-- Opening Marker --

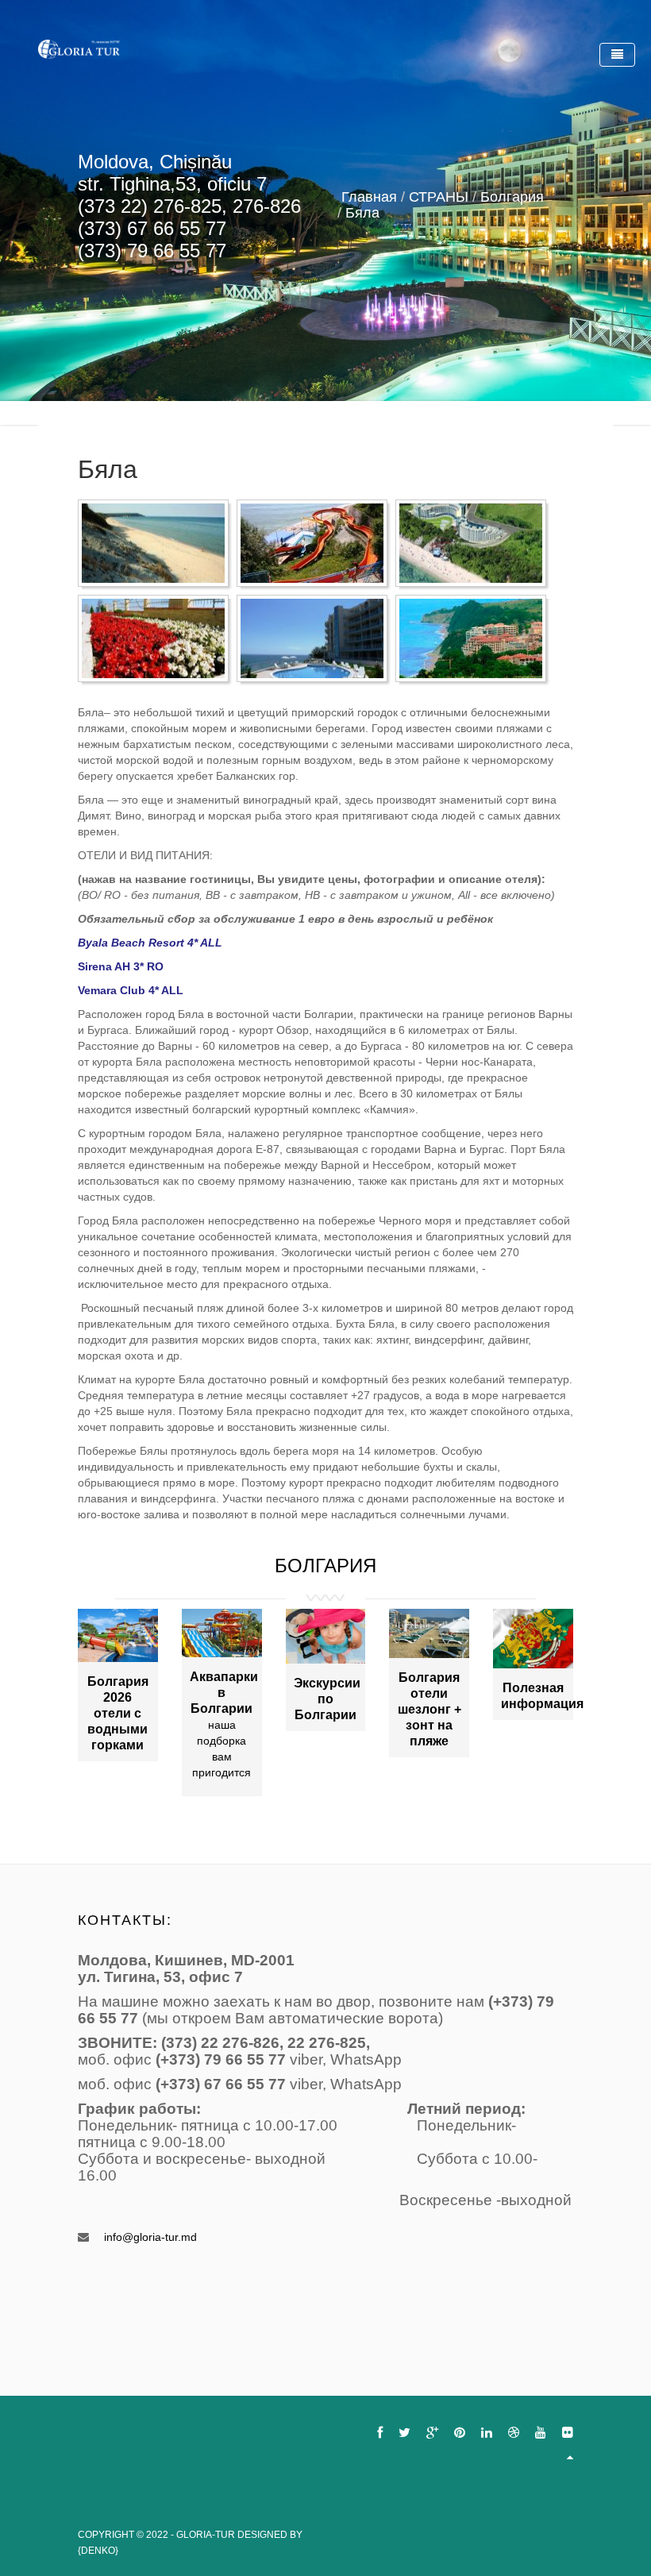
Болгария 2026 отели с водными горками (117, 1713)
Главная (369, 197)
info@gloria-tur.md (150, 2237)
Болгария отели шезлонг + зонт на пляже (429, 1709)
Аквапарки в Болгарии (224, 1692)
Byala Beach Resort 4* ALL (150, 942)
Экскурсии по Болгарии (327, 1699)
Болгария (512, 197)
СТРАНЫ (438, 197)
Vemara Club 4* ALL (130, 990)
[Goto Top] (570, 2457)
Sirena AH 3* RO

-- Closing Marker --

▶ _REQUIREMENT_
Go line by line through the data, copying each one that contains the word "Болгарии".

▶ _YOUR SOLUTION_
Аквапарки в Болгарии (224, 1692)
Экскурсии по Болгарии (327, 1699)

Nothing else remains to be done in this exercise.